Anche se quella nazionale «serviva» la dittatura dei colonnelli?


«Diego veniva da una famiglia di peronisti che si erano trasferiti a Buenos Aires proprio per seguire Peron. La madre, Salvadora Franco, donna Tota, era una grande ammiratrice di Evita Peron. E volle partorire in un ospedale che portava il suo nome. Il più vicino era a Lanus. E Diego nacque lì. Peronista anche lui già da bambino. Un giorno, da giovanissimo calciatore, il bus su cui viaggiava con il padre venne fermato dai miliziani. Volevano sapere se c’erano peronisti. Poi videro Maradona con un pallone in mano. “Perché?”, chiesero. Il padre rispose: “Perché mio figlio è un calciatore”. “Faccelo vedere”. Diego prese il pallone e palleggiò ininterrottamente per dieci minuti. I miliziani li lasciarono andare. Maradona era peronista ma per lui il sogno da bambino di vincere il Mondiale era importantissimo».


Quante cose su Maradona…


«Devo confessare che questo spettacolo l’ho scritto per Diego. Poi ho messo dentro anche Cesarini e Sivori».


Ma a Napoli…

«Sì, se facessi uno spettacolo solo per Napoli lo farei unicamente su Maradona. E lo replicherei per trenta serate all’anno. Al Diana starò in scena quindici minuti più del normale. Per raccontare Maradona. E voglio farlo da lombardo, imparziale e distaccato. Perché Diego mi ha fatto soffrire tanto con il mio Milan…».


E allora ci dica, Diego è argentino o napoletano?


«Incarnava entrambe le cittadinanze e lui le ha scelte tutte e due. È stato il non-napoletano che ha rappresentato di più Napoli nel mondo. L’ha difesa e gliela hanno fatta pagare. Italia ‘90. Al San Paolo c’è la finale Italia-Argentina. Per chi tifano i napoletani? I pareri sono contrastanti. Paolo Sorrentino racconta che durante l’intervallo quando si sentirono dei fischi contro Diego il padre gli disse di tifare Argentina e così fecero molti altri. L’albiceleste vinse ai rigori e l’ultimo fu tirato da Diego. Quando qualcuno gli chiese perché i napoletani avessero tifato per lui, rispose: “Andiamo su tutti i campi d’Italia e ci gridano colera, sporchi, Vesuvio lavali col fuoco. E ora volete che tifino per voi?”. Gliela fecero pagare. Alla finale di Roma fischiarono l’inno argentino. Poi nel 1991 il controllo e la cocaina. Quando tornò, al Mondiale americano, perché gli Usa lo volevano per business, il controllo, il doping e la squalifica. Da quel momento Diego è diventato non solo il paladino di Napoli, ma l’icona di tutta la gente onesta contro i farabutti».

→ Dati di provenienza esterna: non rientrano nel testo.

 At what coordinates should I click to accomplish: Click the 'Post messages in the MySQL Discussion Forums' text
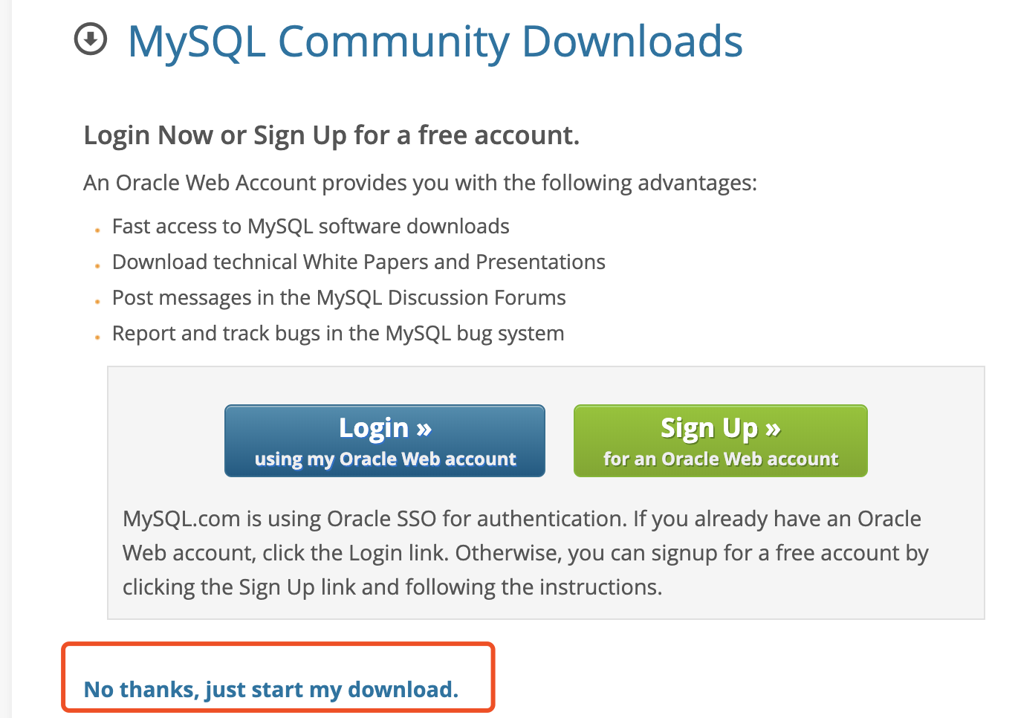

Scusi se insistiamo con Diego. Racconterà un suo gol?


«Sì, ma non quello del secolo. Bensì il secondo contro il Milan in casa, nell’anno del primo scudetto. Lancio di Giordano, stop a seguire, controllo palla con l’altro piede e gol. Filippo Galli che in quella partita lo seguiva come un’ombra mi ha detto: “Un uomo poteva fare il primo stop ma solo un felino poteva controllare il pallone come ha fatto lui e metterlo in rete, inumano”».


A Napoli Diego è venerato quasi come un santo laico. Si può capire?

«Sono stato più volte nei vicoli della città, al murale dei Quartieri Spagnoli. A Buenos Aires sono stati censiti 350 murales di Diego. A Napoli si può partire da quella cifra ma poi le sue immagini sono incalcolabili. Anche questo racconterò nel mio spettacolo napoletano, da non-napoletano».